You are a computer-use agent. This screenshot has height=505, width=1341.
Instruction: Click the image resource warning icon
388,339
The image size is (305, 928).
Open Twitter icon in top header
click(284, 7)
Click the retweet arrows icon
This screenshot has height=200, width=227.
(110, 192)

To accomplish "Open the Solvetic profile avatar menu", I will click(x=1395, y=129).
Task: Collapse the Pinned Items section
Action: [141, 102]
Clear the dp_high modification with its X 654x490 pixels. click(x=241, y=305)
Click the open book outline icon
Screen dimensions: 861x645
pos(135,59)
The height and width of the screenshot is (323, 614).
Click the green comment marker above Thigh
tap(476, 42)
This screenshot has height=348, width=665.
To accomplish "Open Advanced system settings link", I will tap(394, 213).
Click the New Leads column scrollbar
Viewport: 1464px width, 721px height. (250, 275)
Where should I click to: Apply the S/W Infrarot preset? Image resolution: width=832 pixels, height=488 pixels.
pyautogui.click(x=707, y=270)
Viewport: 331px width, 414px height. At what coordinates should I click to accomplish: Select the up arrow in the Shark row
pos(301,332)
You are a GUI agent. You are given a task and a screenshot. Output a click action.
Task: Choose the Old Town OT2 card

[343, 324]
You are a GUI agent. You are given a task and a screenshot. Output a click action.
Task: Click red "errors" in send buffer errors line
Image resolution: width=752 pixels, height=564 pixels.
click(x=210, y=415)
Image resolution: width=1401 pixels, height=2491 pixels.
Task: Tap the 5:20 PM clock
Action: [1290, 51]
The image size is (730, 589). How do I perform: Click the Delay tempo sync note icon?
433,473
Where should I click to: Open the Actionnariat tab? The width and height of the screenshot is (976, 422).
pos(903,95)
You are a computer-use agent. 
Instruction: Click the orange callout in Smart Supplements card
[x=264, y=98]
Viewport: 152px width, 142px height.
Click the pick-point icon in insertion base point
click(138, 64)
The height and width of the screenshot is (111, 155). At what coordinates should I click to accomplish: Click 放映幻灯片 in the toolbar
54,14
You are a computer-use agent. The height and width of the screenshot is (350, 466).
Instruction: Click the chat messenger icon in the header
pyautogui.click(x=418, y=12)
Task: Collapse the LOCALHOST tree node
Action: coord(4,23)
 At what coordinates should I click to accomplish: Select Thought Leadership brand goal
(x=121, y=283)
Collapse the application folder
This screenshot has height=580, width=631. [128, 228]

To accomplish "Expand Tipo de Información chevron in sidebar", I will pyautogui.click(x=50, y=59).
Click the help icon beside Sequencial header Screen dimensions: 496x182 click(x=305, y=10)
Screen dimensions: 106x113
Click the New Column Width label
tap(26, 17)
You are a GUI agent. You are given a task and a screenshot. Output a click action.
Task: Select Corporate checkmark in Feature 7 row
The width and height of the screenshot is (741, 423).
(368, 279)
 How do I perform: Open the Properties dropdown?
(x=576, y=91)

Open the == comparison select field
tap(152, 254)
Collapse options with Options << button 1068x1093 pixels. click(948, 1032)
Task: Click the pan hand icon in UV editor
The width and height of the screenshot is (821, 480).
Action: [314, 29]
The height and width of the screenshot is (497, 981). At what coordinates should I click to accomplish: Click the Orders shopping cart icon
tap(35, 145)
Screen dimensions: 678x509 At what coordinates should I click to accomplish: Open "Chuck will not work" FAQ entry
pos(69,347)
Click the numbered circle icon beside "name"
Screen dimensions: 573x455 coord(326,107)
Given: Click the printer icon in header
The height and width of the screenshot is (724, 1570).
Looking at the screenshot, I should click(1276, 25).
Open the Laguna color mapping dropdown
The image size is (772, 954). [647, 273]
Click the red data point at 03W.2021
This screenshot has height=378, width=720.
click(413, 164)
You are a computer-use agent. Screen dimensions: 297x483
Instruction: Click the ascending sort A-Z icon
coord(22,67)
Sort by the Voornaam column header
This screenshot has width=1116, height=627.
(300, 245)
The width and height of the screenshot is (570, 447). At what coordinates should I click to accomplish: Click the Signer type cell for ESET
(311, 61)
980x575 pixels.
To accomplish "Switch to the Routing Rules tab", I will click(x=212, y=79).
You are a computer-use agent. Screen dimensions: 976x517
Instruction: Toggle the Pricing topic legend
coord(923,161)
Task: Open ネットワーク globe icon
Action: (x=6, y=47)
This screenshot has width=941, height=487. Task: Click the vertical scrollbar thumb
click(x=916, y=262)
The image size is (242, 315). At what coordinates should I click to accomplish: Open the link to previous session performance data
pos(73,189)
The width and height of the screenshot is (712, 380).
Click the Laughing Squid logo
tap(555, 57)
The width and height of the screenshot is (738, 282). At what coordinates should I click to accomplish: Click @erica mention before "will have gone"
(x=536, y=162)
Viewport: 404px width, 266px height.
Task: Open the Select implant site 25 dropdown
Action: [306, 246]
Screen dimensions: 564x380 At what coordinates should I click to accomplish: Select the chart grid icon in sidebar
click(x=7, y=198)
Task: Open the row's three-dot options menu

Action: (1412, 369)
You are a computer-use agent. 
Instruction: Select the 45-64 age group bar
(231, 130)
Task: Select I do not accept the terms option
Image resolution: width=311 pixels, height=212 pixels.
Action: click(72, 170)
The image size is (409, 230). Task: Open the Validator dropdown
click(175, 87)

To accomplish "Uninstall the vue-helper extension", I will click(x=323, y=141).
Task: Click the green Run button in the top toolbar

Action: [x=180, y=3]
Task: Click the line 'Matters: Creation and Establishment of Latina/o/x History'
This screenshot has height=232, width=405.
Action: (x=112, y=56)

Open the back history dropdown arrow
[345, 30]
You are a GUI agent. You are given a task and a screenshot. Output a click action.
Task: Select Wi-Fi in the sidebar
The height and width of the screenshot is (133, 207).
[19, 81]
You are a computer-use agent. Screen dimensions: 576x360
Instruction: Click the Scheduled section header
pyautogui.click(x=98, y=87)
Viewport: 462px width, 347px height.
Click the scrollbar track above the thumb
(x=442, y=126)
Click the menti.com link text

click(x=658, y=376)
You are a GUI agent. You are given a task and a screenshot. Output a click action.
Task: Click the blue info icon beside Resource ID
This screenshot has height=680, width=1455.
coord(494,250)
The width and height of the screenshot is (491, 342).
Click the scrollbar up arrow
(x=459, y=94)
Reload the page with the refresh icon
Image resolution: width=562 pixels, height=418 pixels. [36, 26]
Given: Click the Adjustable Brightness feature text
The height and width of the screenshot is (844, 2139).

--- --- ---

→ About this exercise
The line that contains "The height and width of the screenshot is (133, 207).", the final line of the listing, and every line between them are to be retyped exactly; nothing else.

→ Answer to the problem
The height and width of the screenshot is (133, 207).
[19, 81]
You are a computer-use agent. Screen dimensions: 576x360
Instruction: Click the Scheduled section header
pyautogui.click(x=98, y=87)
Viewport: 462px width, 347px height.
Click the scrollbar track above the thumb
(x=442, y=126)
Click the menti.com link text

click(x=658, y=376)
You are a GUI agent. You are given a task and a screenshot. Output a click action.
Task: Click the blue info icon beside Resource ID
This screenshot has height=680, width=1455.
coord(494,250)
The width and height of the screenshot is (491, 342).
Click the scrollbar up arrow
(x=459, y=94)
Reload the page with the refresh icon
Image resolution: width=562 pixels, height=418 pixels. [36, 26]
Given: Click the Adjustable Brightness feature text
The height and width of the screenshot is (844, 2139).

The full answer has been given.